Now we will check if the matrix $A$ can satisfy $x(x-c)=0$. Now $c$ is an non-zero eigen value having algebraic and geometric multiplicity $=1$. So, the dimension of the solution space of $(A-c.I)x=0$ is $1$, $x\epsilon V$.So, $dim(Ker(A-c.I))=1$ $\to$ $dim(Im(A-c.I))=(n-1)$
[Since, $(A-c.I)$ is $n\times n$ matrix $\simeq$ $T':V\to V]$. So, $rank(A-c.I)=(n-1)$ and $rank(A)=1$ , so $rank(A(A-c.I))=1$ or, $0$ [as, $r(AB)\leq min (r(A),r(B))$].
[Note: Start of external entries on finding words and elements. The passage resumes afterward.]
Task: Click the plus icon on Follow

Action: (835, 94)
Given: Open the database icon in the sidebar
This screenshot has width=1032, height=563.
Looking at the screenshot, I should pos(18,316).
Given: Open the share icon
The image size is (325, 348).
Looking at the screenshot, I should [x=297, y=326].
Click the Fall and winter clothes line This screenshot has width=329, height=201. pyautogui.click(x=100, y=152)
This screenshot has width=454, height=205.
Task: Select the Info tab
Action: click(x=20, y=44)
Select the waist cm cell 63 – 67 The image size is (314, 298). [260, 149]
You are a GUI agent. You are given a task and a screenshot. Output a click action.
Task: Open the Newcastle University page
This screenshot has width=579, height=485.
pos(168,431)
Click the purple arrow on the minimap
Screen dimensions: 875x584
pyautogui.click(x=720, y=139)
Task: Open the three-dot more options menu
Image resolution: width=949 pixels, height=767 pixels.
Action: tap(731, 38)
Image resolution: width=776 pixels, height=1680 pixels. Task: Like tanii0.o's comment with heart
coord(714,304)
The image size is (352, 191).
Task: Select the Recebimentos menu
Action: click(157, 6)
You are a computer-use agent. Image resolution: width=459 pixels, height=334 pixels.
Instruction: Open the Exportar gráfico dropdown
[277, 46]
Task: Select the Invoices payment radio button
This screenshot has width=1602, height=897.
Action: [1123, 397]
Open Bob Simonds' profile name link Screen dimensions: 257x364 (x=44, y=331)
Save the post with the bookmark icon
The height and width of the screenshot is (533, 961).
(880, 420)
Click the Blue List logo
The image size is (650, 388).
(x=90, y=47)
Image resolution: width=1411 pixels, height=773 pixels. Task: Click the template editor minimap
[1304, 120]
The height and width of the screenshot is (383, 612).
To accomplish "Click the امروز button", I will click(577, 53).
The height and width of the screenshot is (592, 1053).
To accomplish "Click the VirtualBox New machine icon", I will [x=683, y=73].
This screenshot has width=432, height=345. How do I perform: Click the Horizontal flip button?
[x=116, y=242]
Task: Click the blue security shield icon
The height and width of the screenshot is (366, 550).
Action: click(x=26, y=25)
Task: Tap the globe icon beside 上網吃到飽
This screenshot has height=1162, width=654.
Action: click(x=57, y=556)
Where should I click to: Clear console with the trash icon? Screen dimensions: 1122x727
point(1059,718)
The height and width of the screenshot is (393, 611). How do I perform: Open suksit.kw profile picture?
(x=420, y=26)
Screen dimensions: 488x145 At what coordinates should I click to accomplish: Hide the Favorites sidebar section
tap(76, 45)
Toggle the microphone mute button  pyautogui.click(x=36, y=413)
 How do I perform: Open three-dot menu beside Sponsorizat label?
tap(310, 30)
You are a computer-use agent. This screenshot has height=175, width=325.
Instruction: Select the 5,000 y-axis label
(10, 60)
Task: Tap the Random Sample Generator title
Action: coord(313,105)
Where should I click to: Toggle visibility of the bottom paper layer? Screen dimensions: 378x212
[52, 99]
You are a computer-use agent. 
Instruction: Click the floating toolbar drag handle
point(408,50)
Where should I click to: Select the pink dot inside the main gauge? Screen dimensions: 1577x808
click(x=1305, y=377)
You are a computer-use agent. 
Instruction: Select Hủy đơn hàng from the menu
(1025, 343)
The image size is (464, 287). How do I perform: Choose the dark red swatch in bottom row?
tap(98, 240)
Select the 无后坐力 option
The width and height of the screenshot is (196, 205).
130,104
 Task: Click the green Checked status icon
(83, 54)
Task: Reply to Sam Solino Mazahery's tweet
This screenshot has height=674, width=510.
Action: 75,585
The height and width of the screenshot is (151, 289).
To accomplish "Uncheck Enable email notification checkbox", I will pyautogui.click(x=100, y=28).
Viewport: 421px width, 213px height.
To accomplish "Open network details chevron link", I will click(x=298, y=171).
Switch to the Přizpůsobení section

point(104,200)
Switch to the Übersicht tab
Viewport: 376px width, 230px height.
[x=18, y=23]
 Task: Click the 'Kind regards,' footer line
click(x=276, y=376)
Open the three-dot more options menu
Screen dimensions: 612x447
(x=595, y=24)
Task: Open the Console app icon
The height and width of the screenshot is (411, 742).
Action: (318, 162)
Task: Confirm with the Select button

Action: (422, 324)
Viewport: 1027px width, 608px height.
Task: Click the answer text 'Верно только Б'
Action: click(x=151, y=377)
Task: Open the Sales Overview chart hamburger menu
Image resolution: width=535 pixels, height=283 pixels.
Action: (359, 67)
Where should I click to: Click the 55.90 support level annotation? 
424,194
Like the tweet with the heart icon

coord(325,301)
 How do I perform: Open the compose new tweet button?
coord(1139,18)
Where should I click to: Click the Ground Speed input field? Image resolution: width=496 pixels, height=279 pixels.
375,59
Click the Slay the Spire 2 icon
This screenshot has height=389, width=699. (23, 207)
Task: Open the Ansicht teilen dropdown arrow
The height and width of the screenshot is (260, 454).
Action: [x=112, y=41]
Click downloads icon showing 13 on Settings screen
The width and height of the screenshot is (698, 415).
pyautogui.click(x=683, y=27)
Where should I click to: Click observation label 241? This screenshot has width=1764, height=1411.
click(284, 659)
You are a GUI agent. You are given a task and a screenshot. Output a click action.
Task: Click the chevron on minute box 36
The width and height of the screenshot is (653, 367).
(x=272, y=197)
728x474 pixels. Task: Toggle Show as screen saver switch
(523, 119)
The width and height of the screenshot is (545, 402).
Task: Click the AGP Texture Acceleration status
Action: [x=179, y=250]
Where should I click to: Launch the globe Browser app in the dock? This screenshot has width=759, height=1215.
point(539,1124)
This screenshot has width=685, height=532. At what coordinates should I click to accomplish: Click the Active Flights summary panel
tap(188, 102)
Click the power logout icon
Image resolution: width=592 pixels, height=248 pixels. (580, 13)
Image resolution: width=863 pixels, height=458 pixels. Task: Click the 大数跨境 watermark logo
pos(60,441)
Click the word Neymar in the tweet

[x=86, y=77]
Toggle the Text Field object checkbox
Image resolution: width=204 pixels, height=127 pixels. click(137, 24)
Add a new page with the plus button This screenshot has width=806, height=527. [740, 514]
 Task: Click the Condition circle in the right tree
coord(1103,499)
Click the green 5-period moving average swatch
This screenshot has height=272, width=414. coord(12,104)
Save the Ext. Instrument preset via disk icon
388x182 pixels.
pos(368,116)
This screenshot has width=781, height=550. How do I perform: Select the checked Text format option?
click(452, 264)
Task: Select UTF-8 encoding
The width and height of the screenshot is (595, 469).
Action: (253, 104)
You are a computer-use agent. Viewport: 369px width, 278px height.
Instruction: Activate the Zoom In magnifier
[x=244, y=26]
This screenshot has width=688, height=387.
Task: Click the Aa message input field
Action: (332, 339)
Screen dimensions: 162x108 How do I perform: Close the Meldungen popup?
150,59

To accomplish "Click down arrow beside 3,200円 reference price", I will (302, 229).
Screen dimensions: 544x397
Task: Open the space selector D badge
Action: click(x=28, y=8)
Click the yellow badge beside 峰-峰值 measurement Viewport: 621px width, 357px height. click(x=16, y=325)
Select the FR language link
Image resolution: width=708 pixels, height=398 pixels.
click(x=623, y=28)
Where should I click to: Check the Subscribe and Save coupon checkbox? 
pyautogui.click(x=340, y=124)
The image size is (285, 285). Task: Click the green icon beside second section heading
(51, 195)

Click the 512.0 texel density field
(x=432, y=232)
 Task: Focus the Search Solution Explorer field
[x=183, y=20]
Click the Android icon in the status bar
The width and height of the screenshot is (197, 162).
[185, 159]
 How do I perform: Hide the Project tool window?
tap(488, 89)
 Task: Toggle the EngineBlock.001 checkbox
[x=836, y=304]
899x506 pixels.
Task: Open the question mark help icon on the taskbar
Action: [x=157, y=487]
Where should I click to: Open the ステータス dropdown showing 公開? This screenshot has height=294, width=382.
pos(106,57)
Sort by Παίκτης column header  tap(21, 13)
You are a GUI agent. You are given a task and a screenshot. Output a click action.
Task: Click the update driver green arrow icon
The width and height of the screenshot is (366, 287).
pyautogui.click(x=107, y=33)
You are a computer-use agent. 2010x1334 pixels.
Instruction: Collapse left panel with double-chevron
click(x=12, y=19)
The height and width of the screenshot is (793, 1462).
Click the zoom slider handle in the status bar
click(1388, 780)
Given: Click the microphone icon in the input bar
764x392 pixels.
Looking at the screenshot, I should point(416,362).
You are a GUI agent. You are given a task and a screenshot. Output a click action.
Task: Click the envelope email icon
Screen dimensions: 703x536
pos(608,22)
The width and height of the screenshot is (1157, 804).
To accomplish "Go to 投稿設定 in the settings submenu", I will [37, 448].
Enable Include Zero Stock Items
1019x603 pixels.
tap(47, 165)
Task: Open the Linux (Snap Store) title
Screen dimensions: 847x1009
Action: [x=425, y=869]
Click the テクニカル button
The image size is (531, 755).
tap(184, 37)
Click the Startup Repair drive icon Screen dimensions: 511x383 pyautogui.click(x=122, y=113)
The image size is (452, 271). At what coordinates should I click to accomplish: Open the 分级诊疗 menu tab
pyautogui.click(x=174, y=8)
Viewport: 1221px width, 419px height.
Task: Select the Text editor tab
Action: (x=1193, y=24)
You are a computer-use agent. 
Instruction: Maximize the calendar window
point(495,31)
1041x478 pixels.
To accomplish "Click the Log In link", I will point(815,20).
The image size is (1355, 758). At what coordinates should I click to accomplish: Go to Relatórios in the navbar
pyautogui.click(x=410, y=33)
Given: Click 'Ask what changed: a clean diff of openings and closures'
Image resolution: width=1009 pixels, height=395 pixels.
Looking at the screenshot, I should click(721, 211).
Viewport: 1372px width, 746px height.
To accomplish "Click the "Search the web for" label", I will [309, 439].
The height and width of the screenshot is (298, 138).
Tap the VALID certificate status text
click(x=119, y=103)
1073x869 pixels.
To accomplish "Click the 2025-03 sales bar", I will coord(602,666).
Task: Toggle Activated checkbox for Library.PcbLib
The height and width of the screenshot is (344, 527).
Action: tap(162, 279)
If $rank(A(A-c.I))=0$ then $A(A-c.I)=0$.
If $rank(A(A-c.I))=1$ we have $(A(A-c.I))$ is $n\times n$ matrix $\simeq$ $T'':V\to V$, so $dim(Ker(T''))=(n-1)$, we can easily check $x\epsilon Ker(T)$ $\to$ $x\epsilon Ker(T'')$ and dimension same so, $Ker(T)=Ker(T'')$. Now, there exist non zero $x$ $\epsilon$ $Ker(T')$ [As $dim(Ker(T'))=dim(Ker(A-c.I))=1$], then $(A-c.I)x=0$ $\to$ $Ax=cx\neq 0$ so, $x$ does not belong to $Ker(T)$, but $A(A-c.I)x=A^2x-cAx=A(cx)-c^2x=c^2x-c^2x=0$, so $x$ $\epsilon$ $Ker(T'')$ , So, $Ker(T)\neq Ker(T'')$ , hence a contradiction. So, $A(A-c.I)=0$ and $x(x-c)=0$ be the minimal polynomial of degree $2$ for all such $A$ (as given). [Hence proved]

I have tried to do in a new way with the basic concepts only.